Father René spoke effortlessly in English. “We haven't been staying at the inn, but I wonder if you could serve us breakfast anyway,” he said to the host, smiling his usual, charming smile. “My Boy Scouts are very cold and hungry. They camped out last night in an old silo. We were supposed to spend the night in the old Woodress place out on Osprey Lake, but last night we were shocked to find that it wasn't there!”

“Oh, yes.” The host looked intrigued. “It was finally torn down last summer. I'd heard that Boy Scouts used to camp there. Well, you must certainly need a hot breakfast!” he said sympathetically. “I'll even give you all
hot chocolate on the house! How's that, boys?” He peered at Xavier and Gustave through his glasses, smiling.

“Swell!” Xavier grinned.

“I have a big table over there.” The host pointed at a long wooden table by the window. Sunlight streamed in over the dark wood, and near one end a fire burned in another large stone fireplace. “Let me just have a waiter set it up for you. How many?”
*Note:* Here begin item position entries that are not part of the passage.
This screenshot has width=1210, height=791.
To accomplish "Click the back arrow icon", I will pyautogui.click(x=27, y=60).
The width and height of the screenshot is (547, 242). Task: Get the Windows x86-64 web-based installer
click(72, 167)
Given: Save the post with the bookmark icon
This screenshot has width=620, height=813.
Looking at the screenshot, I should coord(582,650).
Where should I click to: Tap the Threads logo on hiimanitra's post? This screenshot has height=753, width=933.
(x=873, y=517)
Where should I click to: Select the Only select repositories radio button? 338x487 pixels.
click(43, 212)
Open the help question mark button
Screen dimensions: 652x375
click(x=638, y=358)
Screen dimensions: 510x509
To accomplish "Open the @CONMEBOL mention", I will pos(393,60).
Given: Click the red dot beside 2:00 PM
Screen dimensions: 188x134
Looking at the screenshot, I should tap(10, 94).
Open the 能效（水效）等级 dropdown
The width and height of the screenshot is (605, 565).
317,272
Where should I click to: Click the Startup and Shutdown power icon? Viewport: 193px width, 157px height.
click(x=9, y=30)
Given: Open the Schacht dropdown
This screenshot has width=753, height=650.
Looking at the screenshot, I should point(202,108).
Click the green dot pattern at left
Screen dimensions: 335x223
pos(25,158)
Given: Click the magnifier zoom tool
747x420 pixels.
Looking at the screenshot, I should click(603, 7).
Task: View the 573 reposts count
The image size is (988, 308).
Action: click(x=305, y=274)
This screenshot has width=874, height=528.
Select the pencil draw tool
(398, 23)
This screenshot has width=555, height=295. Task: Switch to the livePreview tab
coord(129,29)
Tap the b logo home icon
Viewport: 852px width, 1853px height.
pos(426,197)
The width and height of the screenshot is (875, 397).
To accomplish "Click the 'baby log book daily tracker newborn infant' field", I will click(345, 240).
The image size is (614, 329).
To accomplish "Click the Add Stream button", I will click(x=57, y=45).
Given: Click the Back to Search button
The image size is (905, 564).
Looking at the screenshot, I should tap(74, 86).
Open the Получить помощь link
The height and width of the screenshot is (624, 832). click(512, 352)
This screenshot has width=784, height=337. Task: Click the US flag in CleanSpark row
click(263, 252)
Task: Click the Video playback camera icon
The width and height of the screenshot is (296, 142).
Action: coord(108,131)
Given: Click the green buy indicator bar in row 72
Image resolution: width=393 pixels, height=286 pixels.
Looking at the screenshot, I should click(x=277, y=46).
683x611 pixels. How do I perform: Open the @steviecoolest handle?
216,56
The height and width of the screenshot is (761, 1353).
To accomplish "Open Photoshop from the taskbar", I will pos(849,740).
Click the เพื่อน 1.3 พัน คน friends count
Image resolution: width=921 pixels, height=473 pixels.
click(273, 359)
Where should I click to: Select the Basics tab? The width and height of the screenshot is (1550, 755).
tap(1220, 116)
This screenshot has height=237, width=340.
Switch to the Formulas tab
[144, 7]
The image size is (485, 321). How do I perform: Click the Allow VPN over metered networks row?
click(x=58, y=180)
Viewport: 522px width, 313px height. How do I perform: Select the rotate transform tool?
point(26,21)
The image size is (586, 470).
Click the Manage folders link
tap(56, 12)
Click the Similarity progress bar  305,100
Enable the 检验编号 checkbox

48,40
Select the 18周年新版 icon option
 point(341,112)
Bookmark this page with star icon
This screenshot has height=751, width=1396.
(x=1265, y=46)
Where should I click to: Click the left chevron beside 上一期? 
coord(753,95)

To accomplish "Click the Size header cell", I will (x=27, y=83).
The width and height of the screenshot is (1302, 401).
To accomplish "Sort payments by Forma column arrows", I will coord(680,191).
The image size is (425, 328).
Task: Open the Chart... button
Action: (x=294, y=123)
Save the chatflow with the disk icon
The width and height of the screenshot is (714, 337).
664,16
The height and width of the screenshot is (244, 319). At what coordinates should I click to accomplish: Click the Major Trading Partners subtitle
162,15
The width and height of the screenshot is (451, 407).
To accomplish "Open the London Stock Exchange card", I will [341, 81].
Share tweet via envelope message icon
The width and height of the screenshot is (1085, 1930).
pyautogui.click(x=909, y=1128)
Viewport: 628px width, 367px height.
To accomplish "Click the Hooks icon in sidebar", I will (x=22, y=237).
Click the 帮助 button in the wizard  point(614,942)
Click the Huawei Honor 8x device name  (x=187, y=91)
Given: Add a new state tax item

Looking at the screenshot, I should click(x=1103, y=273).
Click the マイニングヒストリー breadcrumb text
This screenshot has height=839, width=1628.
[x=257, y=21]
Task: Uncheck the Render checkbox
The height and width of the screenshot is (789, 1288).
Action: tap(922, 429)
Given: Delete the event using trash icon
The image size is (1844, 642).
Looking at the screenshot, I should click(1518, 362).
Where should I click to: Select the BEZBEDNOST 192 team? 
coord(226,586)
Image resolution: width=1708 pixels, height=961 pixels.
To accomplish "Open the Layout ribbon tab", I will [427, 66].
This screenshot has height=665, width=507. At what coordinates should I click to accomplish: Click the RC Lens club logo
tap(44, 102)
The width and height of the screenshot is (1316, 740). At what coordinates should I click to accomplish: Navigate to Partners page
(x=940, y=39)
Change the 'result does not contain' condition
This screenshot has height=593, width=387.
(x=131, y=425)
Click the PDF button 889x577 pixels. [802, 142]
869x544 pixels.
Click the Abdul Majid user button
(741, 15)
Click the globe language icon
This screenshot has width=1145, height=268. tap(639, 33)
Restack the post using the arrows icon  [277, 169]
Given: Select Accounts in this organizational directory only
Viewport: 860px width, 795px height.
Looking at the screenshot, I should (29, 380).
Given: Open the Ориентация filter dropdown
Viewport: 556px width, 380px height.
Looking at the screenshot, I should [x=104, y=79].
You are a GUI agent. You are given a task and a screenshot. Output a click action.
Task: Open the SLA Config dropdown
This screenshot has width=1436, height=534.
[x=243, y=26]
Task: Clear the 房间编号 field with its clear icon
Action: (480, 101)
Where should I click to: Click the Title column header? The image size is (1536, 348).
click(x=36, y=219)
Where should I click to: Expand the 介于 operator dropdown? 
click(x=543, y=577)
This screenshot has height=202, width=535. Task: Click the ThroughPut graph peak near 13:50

Rabbi Blum, followed by the rest of the boys, came into the restaurant at that moment. A tall, supercilious-looking man who had joined the host glanced at Rabbi Blum's yarmulke with a peculiar expression and then tapped the host on the shoulder. The two of them walked a few feet off and spoke briefly.

“I'm going to have waffles
and
pancakes,” Xavier said excitedly. “You said we could have whatever we wanted, right, Father René?”

“Excuse me.” The host was back. His face had lost its earlier friendliness, and his eyes too slid to Rabbi Blum's yarmulke and then to Father René's face. “I apologize. Mr. Blanchard, our manager, tells me that table has been reserved. I'm afraid I can't seat you.”

“Another table would be just fine. Or two tables, close to one another,” Father René said. “We're not fussy.”

“I'm sorry. All of our tables are full for breakfast this morning.”

Rabbi Blum came forward. “What do you mean?” he asked, sounding angry. “I see quite a few empty tables. There. And there and there.” He gestured at the nearly empty room.

“I'm sorry, sir,” the host said coolly. “These tables are reserved.”